Resolving Griad Service Startup Issue on Systems with NVSwitch/NVLink GPUs#

Resolving Griad Service Startup Issue on Systems with NVSwitch/NVLink GPUs#

Environment

RAID Model: SR1000 or SR1010 etc

Host Hardware: AMD/Intel

Operating System: Linux (Ubuntu/RHEL based/Suse)


Issue

On systems equipped with NVIDIA NVSwitch or NVLink GPUs, the Graid service (graid) fails to initialize and start properly. This issue specifically affects high-performance computing (HPC) and data center environments utilizing NVIDIA's advanced GPU interconnect technologies

Root Cause

The primary cause of this failure is the absence of the NVIDIA Fabric Manager, a critical software component required for managing NVSwitch and NVLink interconnects. The Fabric Manager is essential for:
  1. Initializing and configuring the NVSwitch/NVLink fabric
  1. Managing GPU-to-GPU communication over the high-speed interconnects
  2. Optimizing data routing and load balancing across the GPU cluster

Resolution

The Graid pre-install script installs NVIDIA driver version 550.67 by default, which may not be match with the NVIDIA Fabric Manager available in repositories (e.g., nvidia-fabricmanager-550 supports 550.90).

To resolve this issue, install the NVIDIA Fabric Manager before starting the GRAID service. Follow the steps below:

  • Uninstall the default NVIDIA driver installed by the Graid pre-install script if there is a version mismatch.
  • Install the compatible NVIDIA driver version.
  • Install the NVIDIA Fabric Manager corresponding to the driver version.
  • Adjust the GRAID service dependencies to ensure it starts after the Fabric Manager.
  • Restart the GRAID service and verify its status.

  • 1. Remove the Default NVIDIA Driver (Version 550.67)

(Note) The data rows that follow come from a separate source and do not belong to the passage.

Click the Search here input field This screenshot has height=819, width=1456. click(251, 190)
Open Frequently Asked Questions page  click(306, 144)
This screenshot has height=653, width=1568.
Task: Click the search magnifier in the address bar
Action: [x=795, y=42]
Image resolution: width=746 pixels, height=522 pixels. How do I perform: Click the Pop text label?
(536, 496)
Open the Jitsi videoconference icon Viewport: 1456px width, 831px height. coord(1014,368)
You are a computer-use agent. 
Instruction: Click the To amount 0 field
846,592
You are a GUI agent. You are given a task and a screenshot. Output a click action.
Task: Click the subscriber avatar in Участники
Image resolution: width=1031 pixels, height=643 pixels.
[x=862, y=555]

    If the NVIDIA driver version installed by the GRAID pre-install script (550.67) does not match the version required by the NVIDIA Fabric Manager (e.g., 550.90), you need to uninstall it.


    1. sudo /usr/bin/nvidia-uninstall -s -q
    • The -s option runs the uninstaller in silent mode.
    • The -q option suppresses output messages.
    2. Reboot the System
    Restart the system to ensure the driver is completely removed.
    1. sudo reboot

    3. Install the Compatible NVIDIA Driver

    a. Download the Required NVIDIA Driver

      Note: Replace <driver-version> with the required version (e.g., 550.90.07).

    Example:

    b. Install the NVIDIA Driver

    1. sudo bash NVIDIA-Linux-x86_64-<driver-version>.run -s --no-systemd --no-opengl-files --no-nvidia-modprobe --dkms
    Example:
    1. sudo bash NVIDIA-Linux-x86_64-550.90.07.run -s --no-systemd --no-opengl-files --no-nvidia-modprobe --dkms
    Installer Options Explanation:
    • -s: Silent installation mode.
    • --no-systemd: Skip installing systemd services.
    • --no-opengl-files: Do not install OpenGL libraries (suitable for headless servers).
    • --no-nvidia-modprobe: Do not install the nvidia-modprobe utility.
    • --dkms: Enable DKMS module for automatic recompilation with kernel updates.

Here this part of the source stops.